Stored data
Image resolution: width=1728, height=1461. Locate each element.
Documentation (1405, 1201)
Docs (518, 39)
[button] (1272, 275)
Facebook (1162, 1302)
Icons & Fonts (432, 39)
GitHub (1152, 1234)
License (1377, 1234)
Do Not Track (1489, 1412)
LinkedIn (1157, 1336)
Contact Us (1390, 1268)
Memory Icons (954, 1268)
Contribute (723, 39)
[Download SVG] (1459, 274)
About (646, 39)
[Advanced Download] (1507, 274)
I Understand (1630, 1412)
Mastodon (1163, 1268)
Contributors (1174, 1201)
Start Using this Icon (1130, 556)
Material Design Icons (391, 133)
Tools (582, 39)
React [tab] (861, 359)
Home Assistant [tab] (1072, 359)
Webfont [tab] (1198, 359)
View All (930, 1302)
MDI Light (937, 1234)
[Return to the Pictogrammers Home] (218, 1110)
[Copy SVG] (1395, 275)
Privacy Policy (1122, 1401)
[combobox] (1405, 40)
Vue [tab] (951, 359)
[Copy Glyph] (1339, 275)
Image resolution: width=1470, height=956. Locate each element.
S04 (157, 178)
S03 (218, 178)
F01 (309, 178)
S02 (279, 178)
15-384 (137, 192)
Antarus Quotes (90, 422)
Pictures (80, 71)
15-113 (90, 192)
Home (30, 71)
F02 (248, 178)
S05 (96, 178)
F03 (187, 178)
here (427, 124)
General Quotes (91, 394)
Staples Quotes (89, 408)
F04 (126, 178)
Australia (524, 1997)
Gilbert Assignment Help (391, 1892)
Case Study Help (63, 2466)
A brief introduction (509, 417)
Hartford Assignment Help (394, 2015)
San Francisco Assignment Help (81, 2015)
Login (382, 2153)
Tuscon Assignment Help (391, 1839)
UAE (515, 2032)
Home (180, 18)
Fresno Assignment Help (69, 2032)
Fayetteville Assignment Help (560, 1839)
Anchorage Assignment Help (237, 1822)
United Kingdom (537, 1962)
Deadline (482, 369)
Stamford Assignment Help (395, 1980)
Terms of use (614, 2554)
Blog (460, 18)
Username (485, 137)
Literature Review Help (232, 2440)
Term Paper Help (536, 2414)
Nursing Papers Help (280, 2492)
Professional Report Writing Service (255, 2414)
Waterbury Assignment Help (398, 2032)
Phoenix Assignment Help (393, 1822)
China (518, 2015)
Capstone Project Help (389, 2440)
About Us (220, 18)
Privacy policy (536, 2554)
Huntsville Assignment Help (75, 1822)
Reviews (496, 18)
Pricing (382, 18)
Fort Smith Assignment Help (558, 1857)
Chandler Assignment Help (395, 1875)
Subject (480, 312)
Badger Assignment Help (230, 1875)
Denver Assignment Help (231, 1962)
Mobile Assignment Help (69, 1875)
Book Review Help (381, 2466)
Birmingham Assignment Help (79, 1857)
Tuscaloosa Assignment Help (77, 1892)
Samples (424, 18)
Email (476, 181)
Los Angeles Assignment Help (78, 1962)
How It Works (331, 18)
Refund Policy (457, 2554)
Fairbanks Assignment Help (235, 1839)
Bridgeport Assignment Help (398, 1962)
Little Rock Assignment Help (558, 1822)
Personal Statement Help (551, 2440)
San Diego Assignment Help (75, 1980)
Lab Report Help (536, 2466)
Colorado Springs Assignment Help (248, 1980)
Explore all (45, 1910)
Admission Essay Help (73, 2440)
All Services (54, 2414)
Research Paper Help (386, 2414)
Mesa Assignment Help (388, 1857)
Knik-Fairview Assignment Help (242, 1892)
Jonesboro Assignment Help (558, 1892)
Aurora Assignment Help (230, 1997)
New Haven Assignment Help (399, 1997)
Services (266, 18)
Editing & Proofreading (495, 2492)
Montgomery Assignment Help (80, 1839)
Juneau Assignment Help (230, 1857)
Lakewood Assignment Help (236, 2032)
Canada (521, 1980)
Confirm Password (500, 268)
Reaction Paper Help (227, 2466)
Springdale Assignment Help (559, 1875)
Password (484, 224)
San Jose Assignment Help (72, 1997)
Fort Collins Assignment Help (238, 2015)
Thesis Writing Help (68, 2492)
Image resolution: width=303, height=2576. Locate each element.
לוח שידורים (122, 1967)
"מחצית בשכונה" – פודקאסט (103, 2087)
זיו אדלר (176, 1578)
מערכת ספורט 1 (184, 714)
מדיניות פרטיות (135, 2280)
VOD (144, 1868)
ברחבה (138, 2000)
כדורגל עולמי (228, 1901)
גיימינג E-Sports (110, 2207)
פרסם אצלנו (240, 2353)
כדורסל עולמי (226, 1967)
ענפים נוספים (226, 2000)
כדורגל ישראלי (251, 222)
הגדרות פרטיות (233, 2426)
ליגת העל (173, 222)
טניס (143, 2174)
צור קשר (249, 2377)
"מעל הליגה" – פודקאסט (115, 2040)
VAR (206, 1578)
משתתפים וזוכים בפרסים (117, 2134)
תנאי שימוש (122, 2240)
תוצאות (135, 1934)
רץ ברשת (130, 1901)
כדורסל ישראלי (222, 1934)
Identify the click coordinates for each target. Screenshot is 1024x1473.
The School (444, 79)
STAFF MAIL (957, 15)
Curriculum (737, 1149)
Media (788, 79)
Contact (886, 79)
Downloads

* **What the task asks**
The required output is the stretch of entries above from the line containing "Pictures (80, 71)" through the line containing "Confirm Password (500, 268)", reproduced exactly.

* **Answer to this exercise**
Pictures (80, 71)
15-113 (90, 192)
Home (30, 71)
F02 (248, 178)
S05 (96, 178)
F03 (187, 178)
here (427, 124)
General Quotes (91, 394)
Staples Quotes (89, 408)
F04 (126, 178)
Australia (524, 1997)
Gilbert Assignment Help (391, 1892)
Case Study Help (63, 2466)
A brief introduction (509, 417)
Hartford Assignment Help (394, 2015)
San Francisco Assignment Help (81, 2015)
Login (382, 2153)
Tuscon Assignment Help (391, 1839)
UAE (515, 2032)
Home (180, 18)
Fresno Assignment Help (69, 2032)
Fayetteville Assignment Help (560, 1839)
Anchorage Assignment Help (237, 1822)
United Kingdom (537, 1962)
Deadline (482, 369)
Stamford Assignment Help (395, 1980)
Terms of use (614, 2554)
Blog (460, 18)
Username (485, 137)
Literature Review Help (232, 2440)
Term Paper Help (536, 2414)
Nursing Papers Help (280, 2492)
Professional Report Writing Service (255, 2414)
Waterbury Assignment Help (398, 2032)
Phoenix Assignment Help (393, 1822)
China (518, 2015)
Capstone Project Help (389, 2440)
About Us (220, 18)
Privacy policy (536, 2554)
Huntsville Assignment Help (75, 1822)
Reviews (496, 18)
Pricing (382, 18)
Fort Smith Assignment Help (558, 1857)
Chandler Assignment Help (395, 1875)
Subject (480, 312)
Badger Assignment Help (230, 1875)
Denver Assignment Help (231, 1962)
Mobile Assignment Help (69, 1875)
Book Review Help (381, 2466)
Birmingham Assignment Help (79, 1857)
Tuscaloosa Assignment Help (77, 1892)
Samples (424, 18)
Email (476, 181)
Los Angeles Assignment Help (78, 1962)
How It Works (331, 18)
Refund Policy (457, 2554)
Fairbanks Assignment Help (235, 1839)
Bridgeport Assignment Help (398, 1962)
Little Rock Assignment Help (558, 1822)
Personal Statement Help (551, 2440)
San Diego Assignment Help (75, 1980)
Lab Report Help (536, 2466)
Colorado Springs Assignment Help (248, 1980)
Explore all (45, 1910)
Admission Essay Help (73, 2440)
All Services (54, 2414)
Research Paper Help (386, 2414)
Mesa Assignment Help (388, 1857)
Knik-Fairview Assignment Help (242, 1892)
Jonesboro Assignment Help (558, 1892)
Aurora Assignment Help (230, 1997)
New Haven Assignment Help (399, 1997)
Services (266, 18)
Editing & Proofreading (495, 2492)
Montgomery Assignment Help (80, 1839)
Juneau Assignment Help (230, 1857)
Lakewood Assignment Help (236, 2032)
Canada (521, 1980)
Confirm Password (500, 268)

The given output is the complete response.